* [Assignment]
In the part of the records that opens with the line containing "Find the location of a particular element. The" and closes with the line containing "sidebar-item-history-label: History is", substitute "specific element" for "particular element" and reproduce only those lines, with everything else unchanged.

* [Raw data]
****************************************
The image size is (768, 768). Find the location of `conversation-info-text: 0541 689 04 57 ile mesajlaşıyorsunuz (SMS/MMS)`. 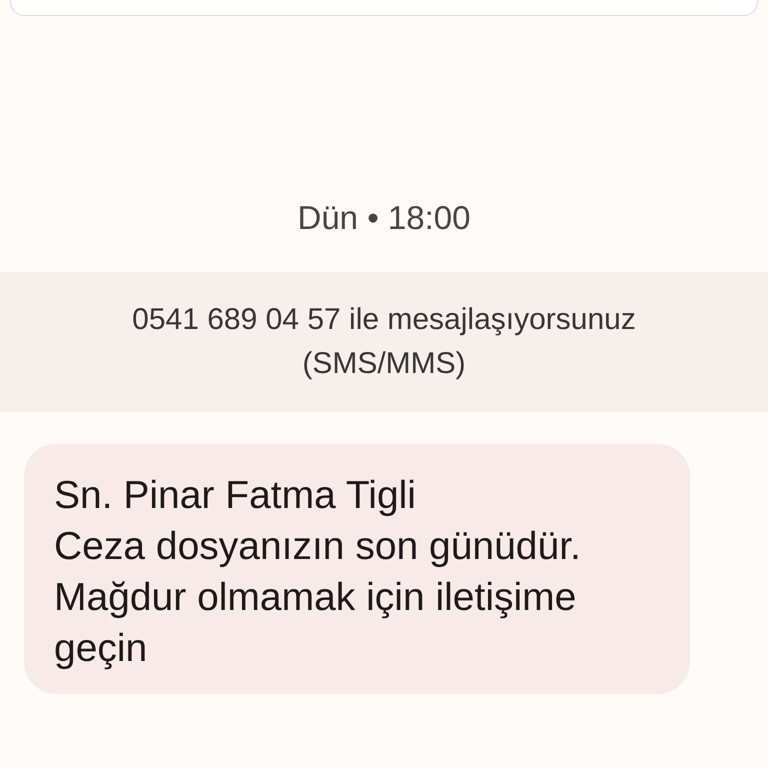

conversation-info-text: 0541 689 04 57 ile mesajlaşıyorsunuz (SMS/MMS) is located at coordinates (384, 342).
****************************************
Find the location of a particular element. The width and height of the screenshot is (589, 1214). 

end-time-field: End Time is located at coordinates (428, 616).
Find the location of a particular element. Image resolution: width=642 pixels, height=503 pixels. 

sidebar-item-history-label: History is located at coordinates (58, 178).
****************************************
* [Exercise solution]
Find the location of a specific element. The width and height of the screenshot is (589, 1214). 

end-time-field: End Time is located at coordinates (428, 616).
Find the location of a specific element. Image resolution: width=642 pixels, height=503 pixels. 

sidebar-item-history-label: History is located at coordinates (58, 178).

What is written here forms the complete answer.